The Fog of Parenting

I'm an Army brat, so I grew up with a lot of military metaphors.  One of those such metaphors is by Carl von Clausewitz, a Prussian military genius.  It's called the fog of war.

The fog of war, he wrote, is the uncertainty a soldier feels while in the middle of a battle.  The soldier's knowledge is limited; he does not know the number of many enemy soldiers, the morale of his own troops, the exact location of back-up battalions.  Still, that soldier must make decisions.  And those decisions can have ghastly consequences. But he does not have the luxury of hemming and hawing for hours.  Action must be taken quickly.

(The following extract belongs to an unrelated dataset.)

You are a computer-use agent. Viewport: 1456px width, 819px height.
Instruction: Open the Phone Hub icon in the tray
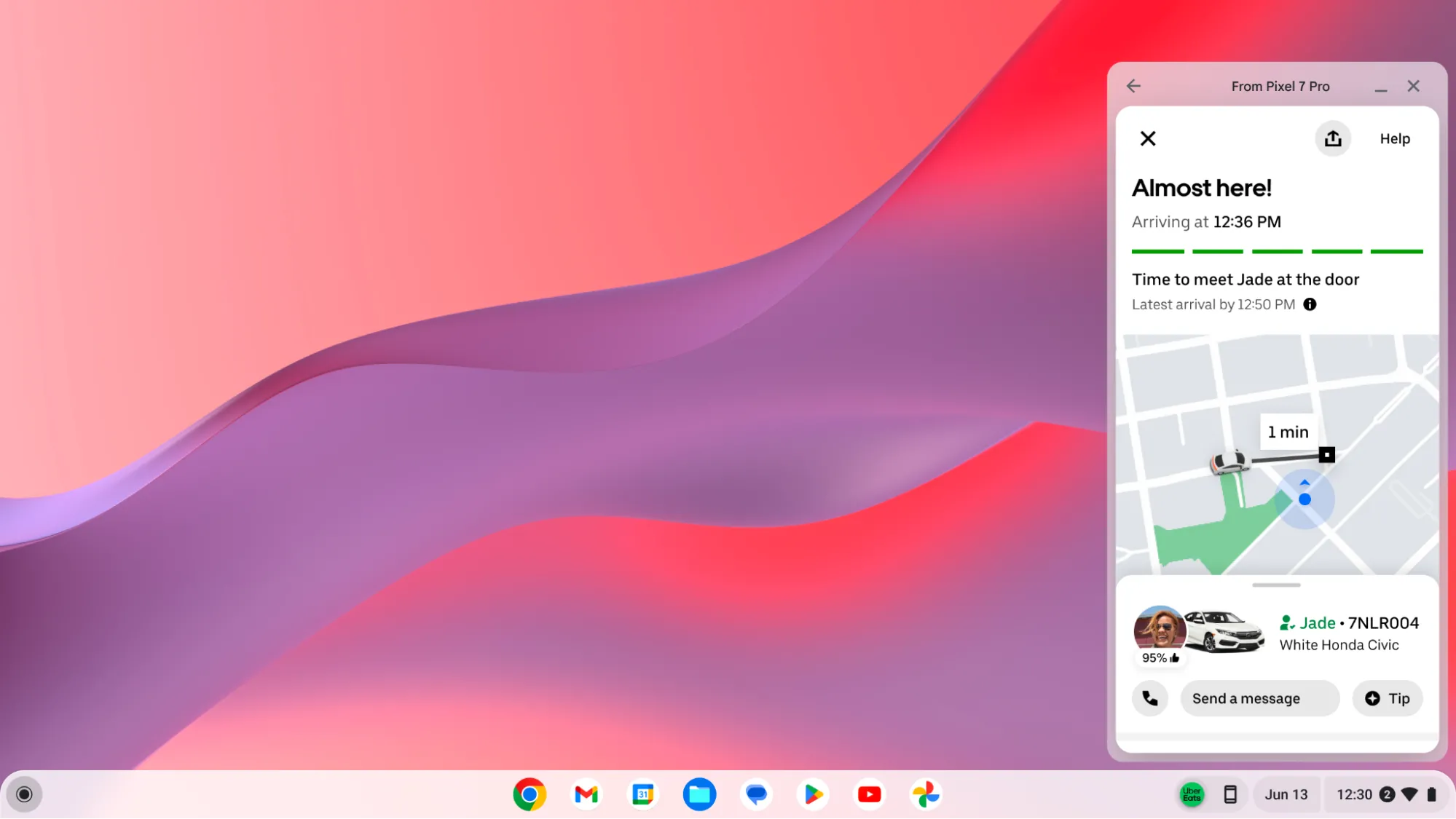coord(1232,794)
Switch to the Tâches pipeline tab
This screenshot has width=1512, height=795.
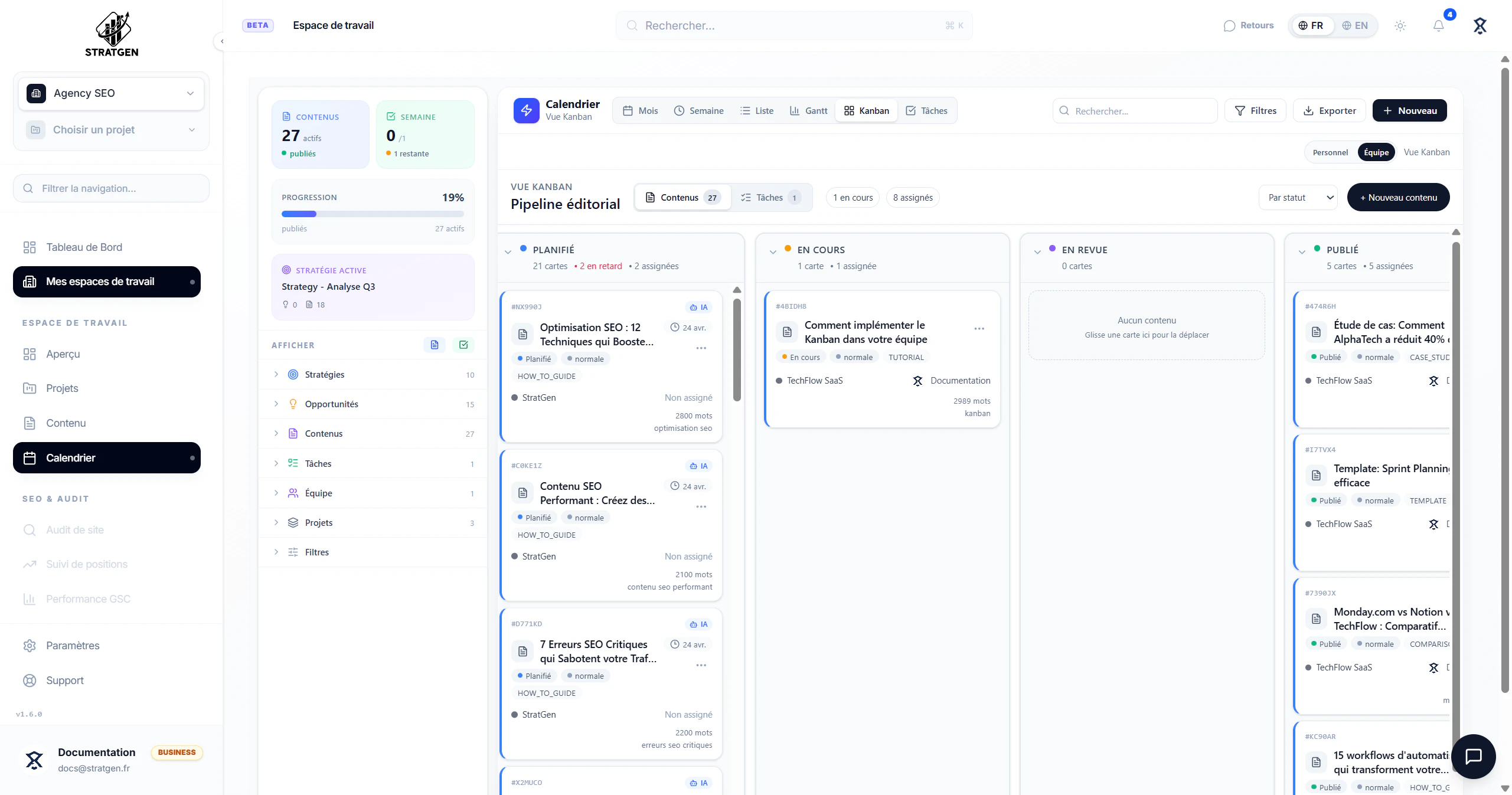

So it is with parenting, I think.

The fog of parenting is that thick cloud of uncertainty we feel during most phases of our child's life.  Especially those early clueless moments when our child is upset and we have only a few shreds of a few lame ideas about what to do!  Those moments did require immediate action, and while the consequences were not war-like bad, if we chose poorly we were back where we started with the same problem. Some of us have the luxury of calling up friends or our moms or accessing the best and worst parenting tool ever, Google.

But, as parents--as the ones holding the child who needs SOMETHING--we're still there: at a point where we've got to make a decision without knowing everything.  It's real and scary.

So recognize and remember that you're doing the best you can with the information you've acquired and the experience you've earned. And this parenting thing is an imperfect art that simultaneously uses skills you pick up along the way AND requires you to constantly try doing things a new way.



2 comments:

Linda B said...

I love the analogy, have never heard the term "the fog of war", but that also might be applied to the classroom too. Each situation differs, and sometimes action is required without a long consultation with someone else. You said it very well!

Dana Murphy said...

Love this analogy. I've experienced the fog of parenting so many times! I love your ending - we have to constantly remind our mommy-friends of this, I think.